START AVAILABLE DATA
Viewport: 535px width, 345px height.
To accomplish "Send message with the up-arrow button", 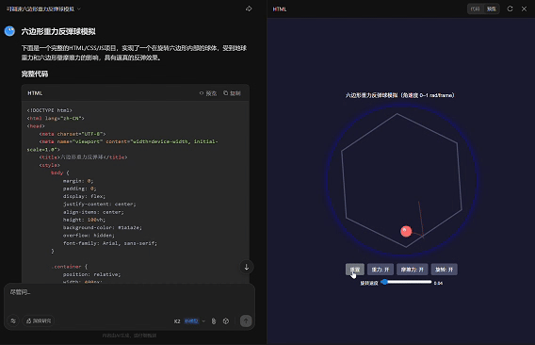I will (x=246, y=320).
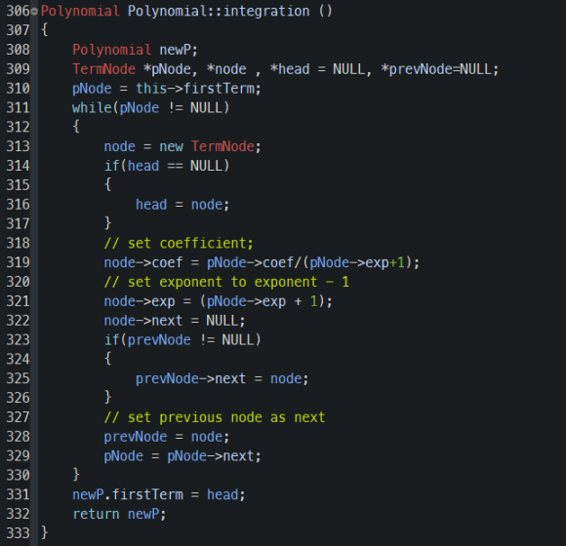Place cursor on this->firstTerm expression
This screenshot has width=566, height=546.
[198, 89]
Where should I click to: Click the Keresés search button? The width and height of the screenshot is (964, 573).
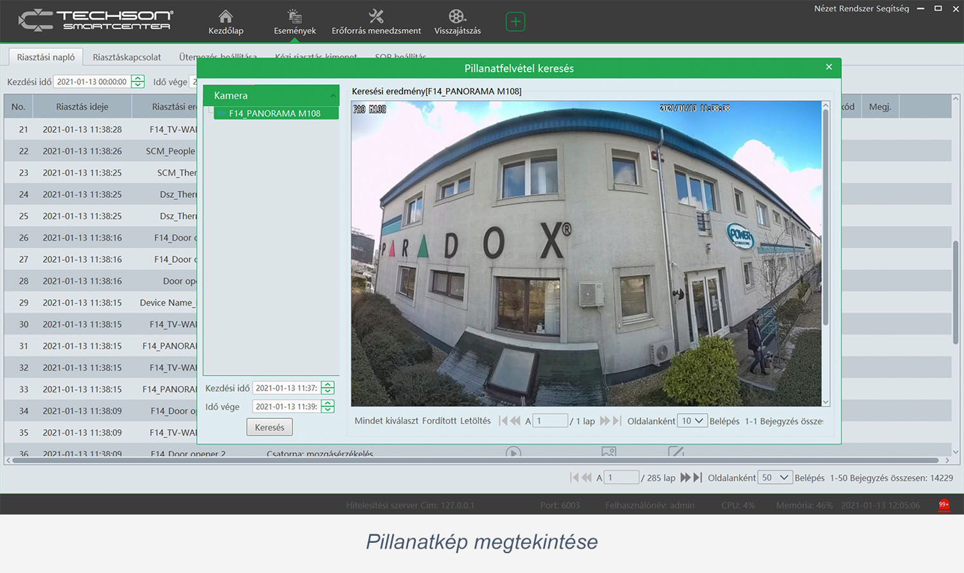coord(269,427)
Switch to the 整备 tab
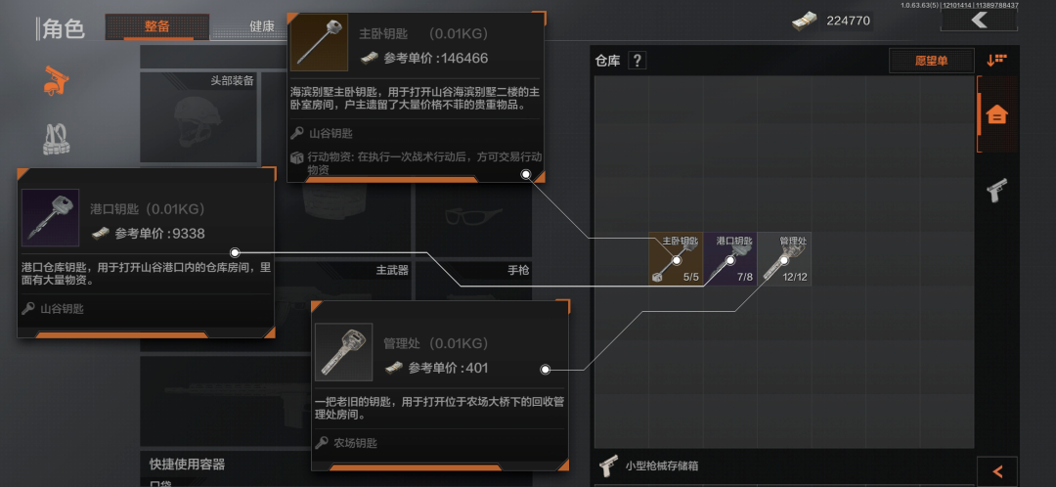 [x=156, y=27]
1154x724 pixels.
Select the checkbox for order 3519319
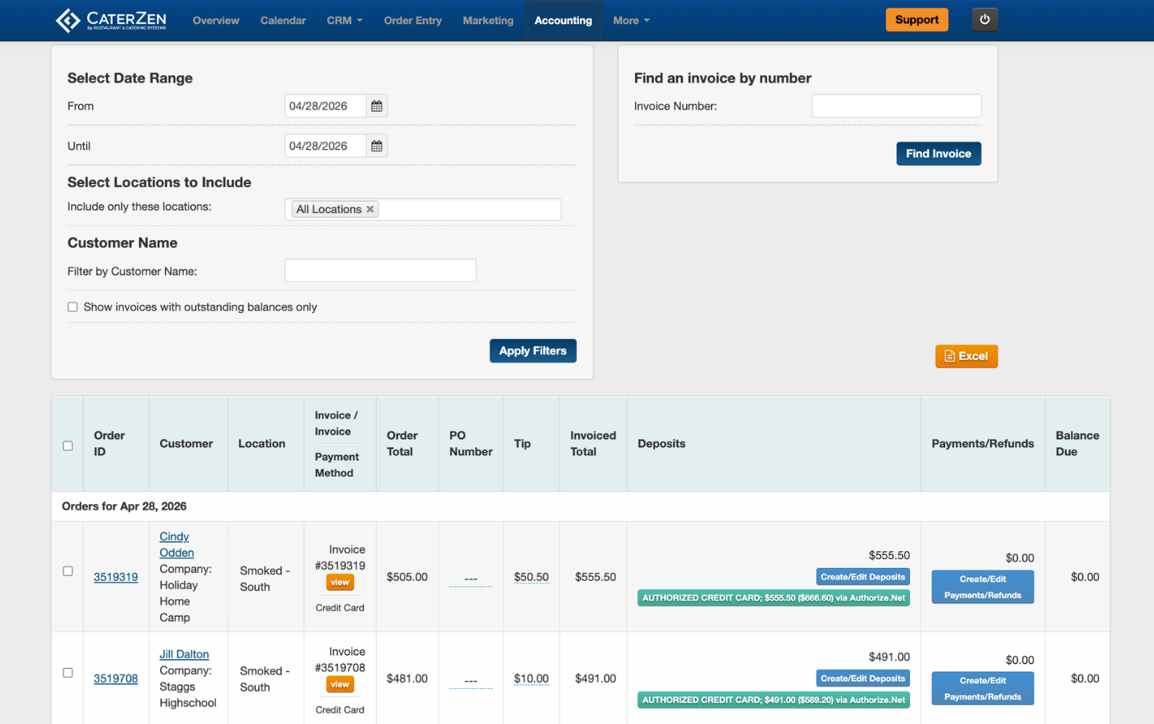click(68, 571)
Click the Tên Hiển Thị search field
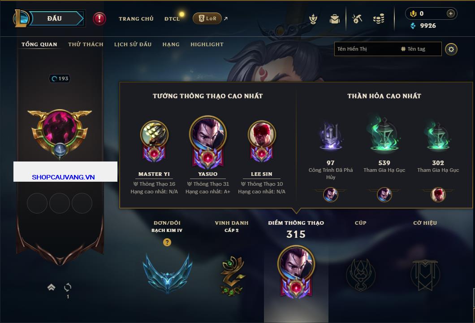 coord(366,49)
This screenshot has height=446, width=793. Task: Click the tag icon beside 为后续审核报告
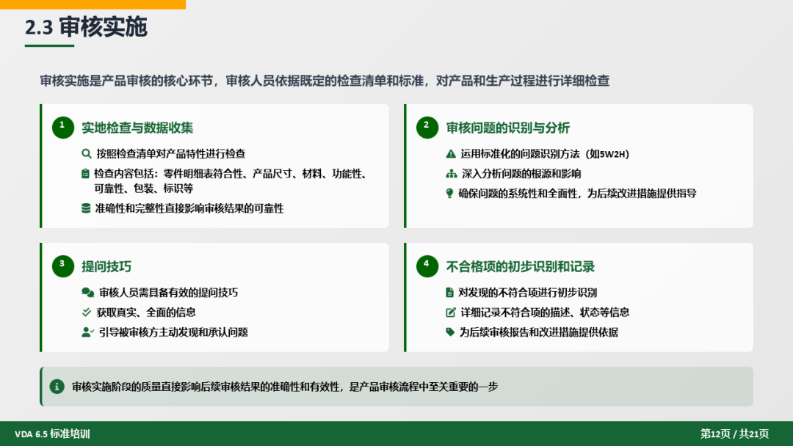tap(450, 332)
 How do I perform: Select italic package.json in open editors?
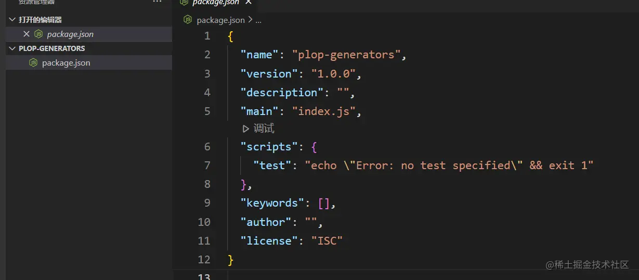(x=70, y=34)
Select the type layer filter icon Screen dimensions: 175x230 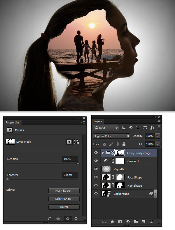[138, 128]

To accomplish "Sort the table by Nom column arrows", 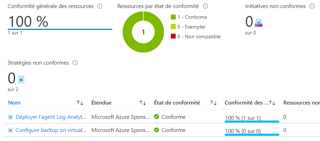I will pos(80,103).
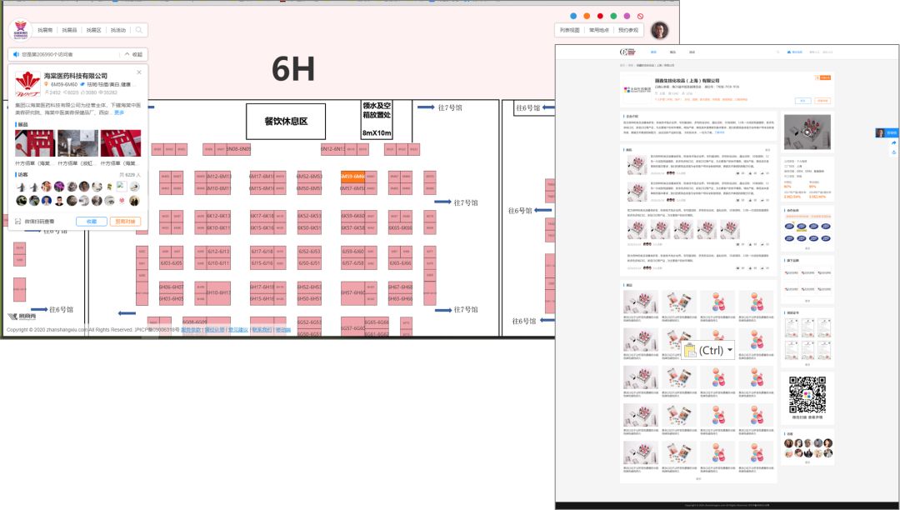Click the search magnifier icon in top bar

click(139, 30)
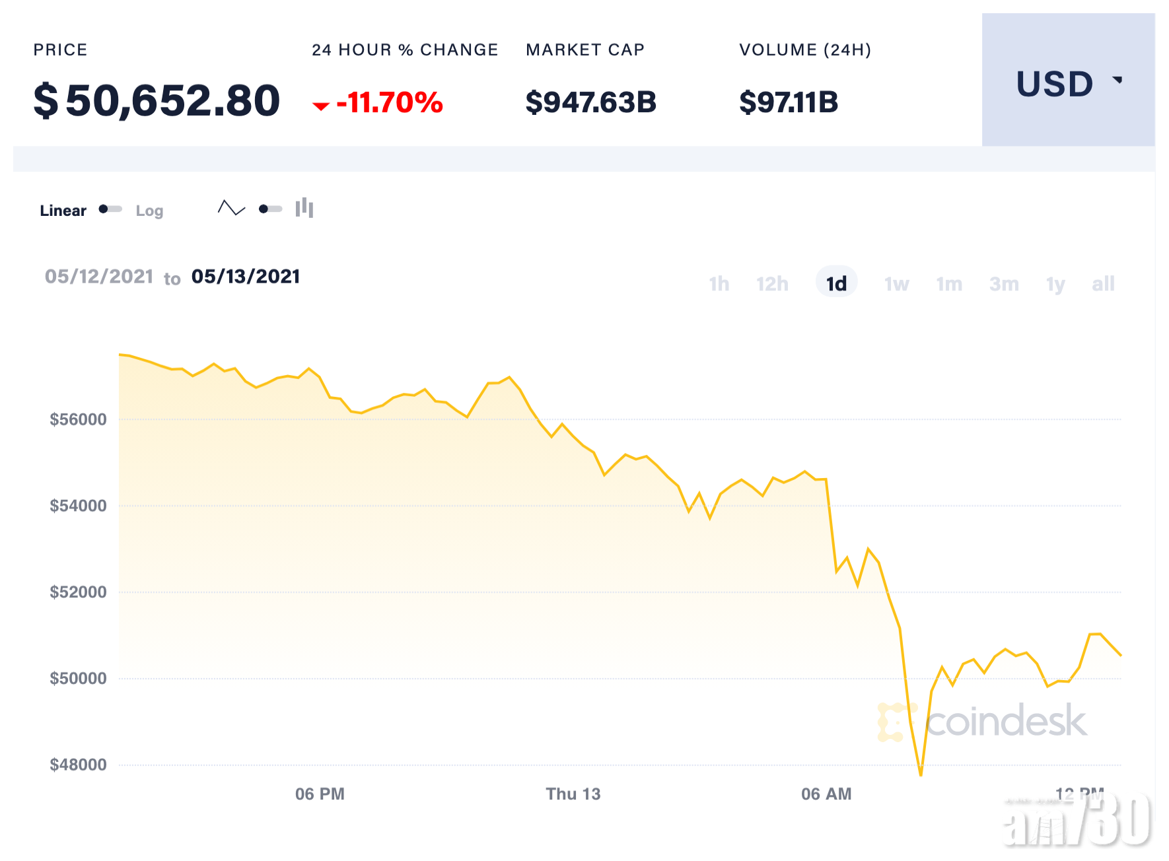
Task: Click the candlestick bar chart icon
Action: click(304, 208)
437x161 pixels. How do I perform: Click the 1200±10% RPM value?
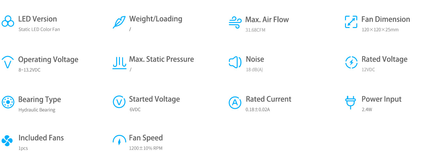click(x=146, y=148)
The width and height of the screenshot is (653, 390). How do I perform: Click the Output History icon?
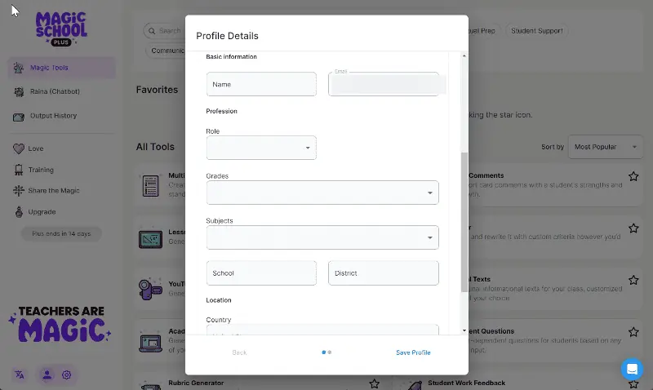18,116
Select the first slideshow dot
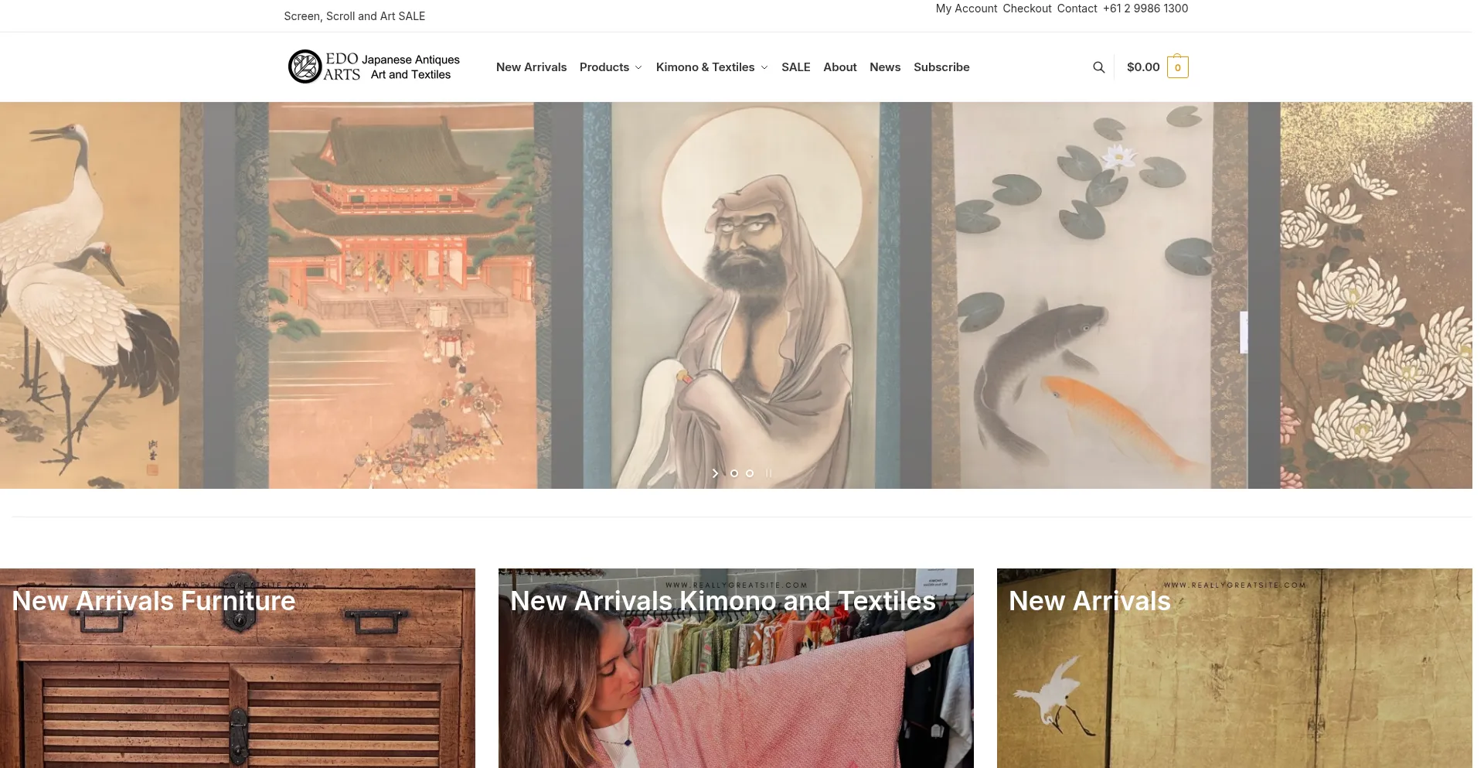 click(734, 473)
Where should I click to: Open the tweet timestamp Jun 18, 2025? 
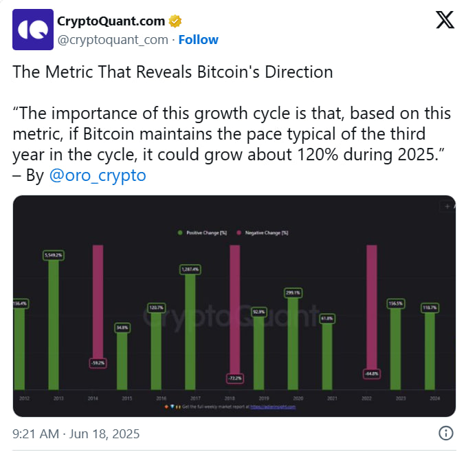(x=76, y=433)
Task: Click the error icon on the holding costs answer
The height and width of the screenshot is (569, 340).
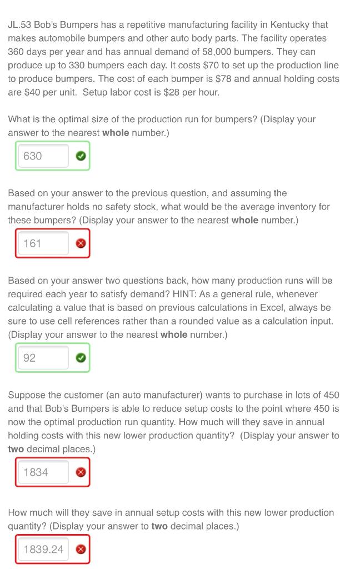Action: pyautogui.click(x=81, y=472)
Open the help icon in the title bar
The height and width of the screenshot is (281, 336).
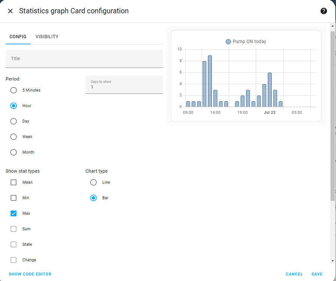pyautogui.click(x=324, y=11)
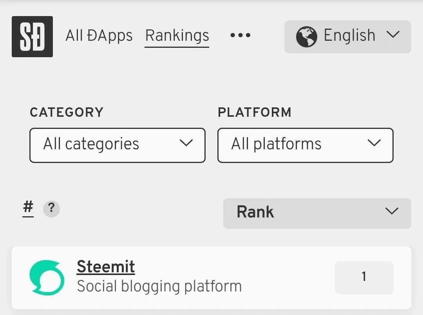Click the Steemit logo icon
The width and height of the screenshot is (423, 315).
pyautogui.click(x=47, y=277)
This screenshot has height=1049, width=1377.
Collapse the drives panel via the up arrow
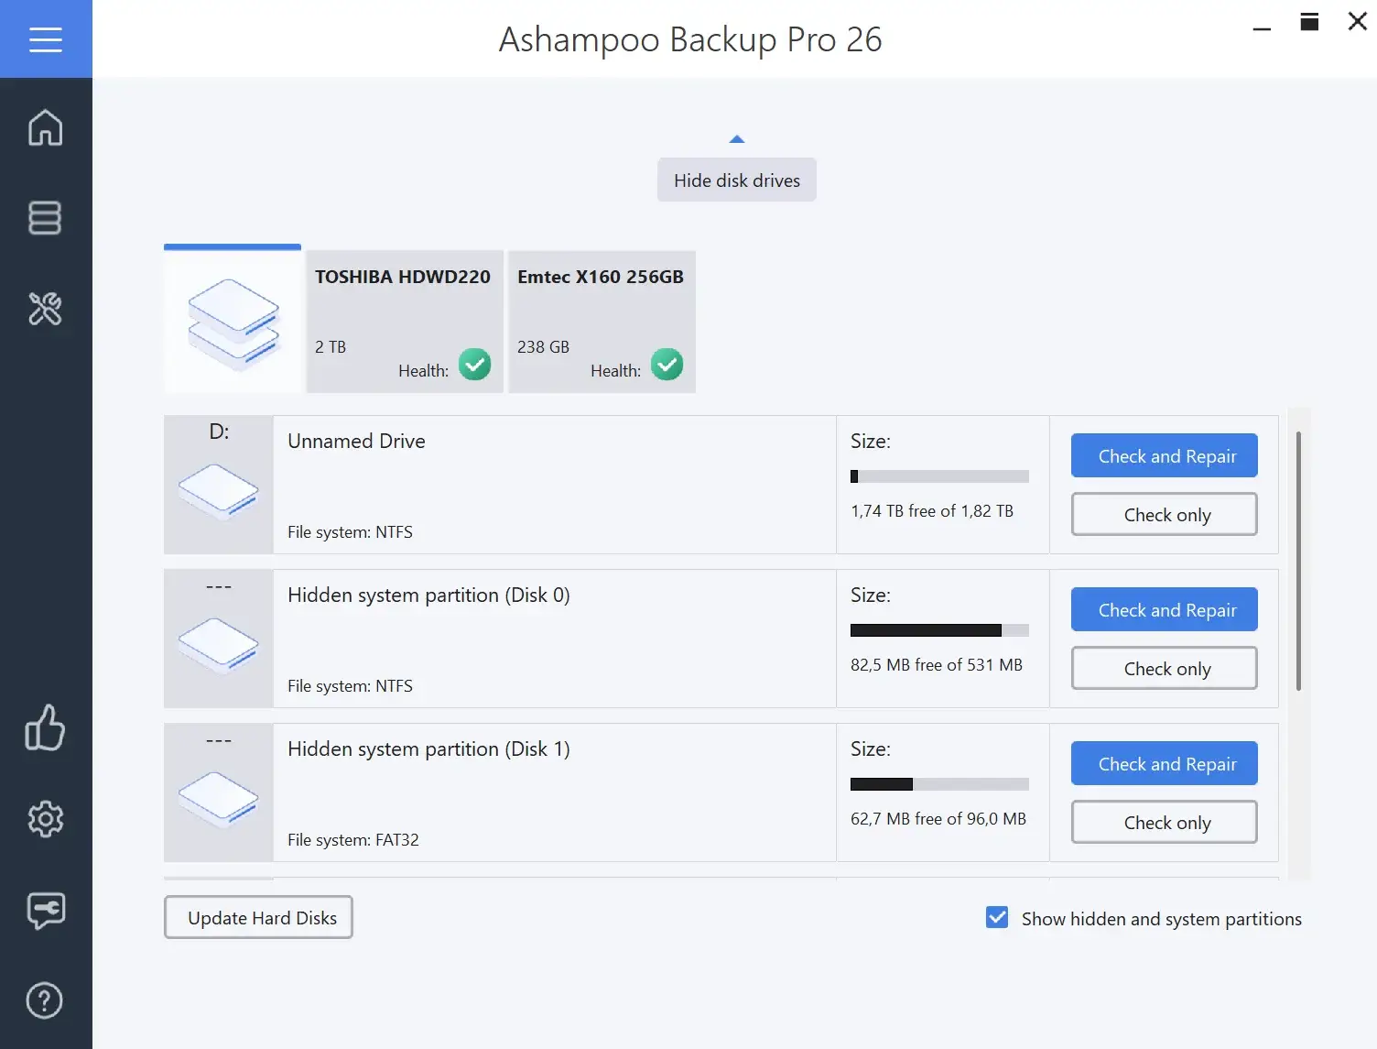click(737, 137)
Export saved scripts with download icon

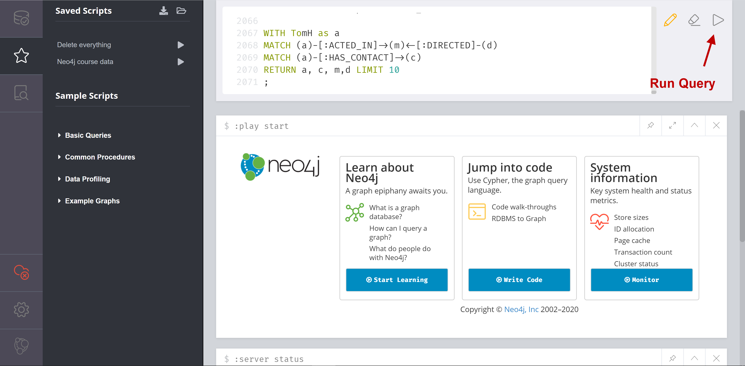[x=163, y=11]
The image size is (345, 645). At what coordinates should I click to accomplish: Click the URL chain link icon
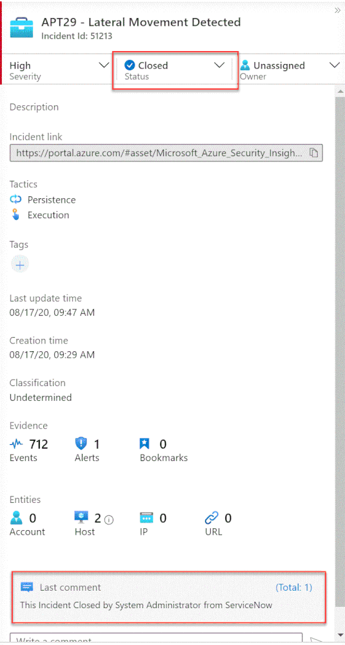pos(212,518)
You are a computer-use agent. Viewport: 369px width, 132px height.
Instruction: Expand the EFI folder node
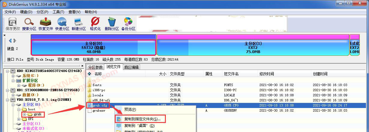coord(19,119)
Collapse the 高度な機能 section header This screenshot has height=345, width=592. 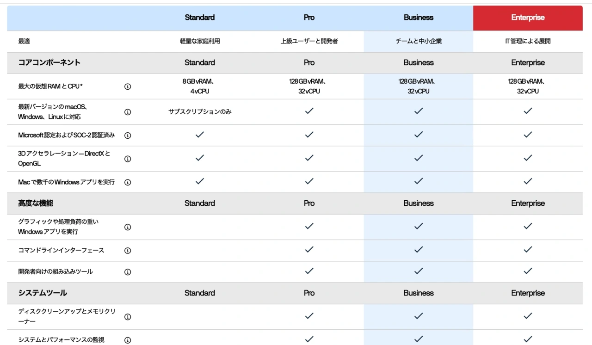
END AVAILABLE DATA
• [INSTRUCTIONS FOR THE TASK]: Return every line above in which the string "Viewport" occurs.

• [ANSWER SPACE]:
Viewport: 535px width, 345px height.
You are a computer-use agent. Viewport: 369px width, 132px height.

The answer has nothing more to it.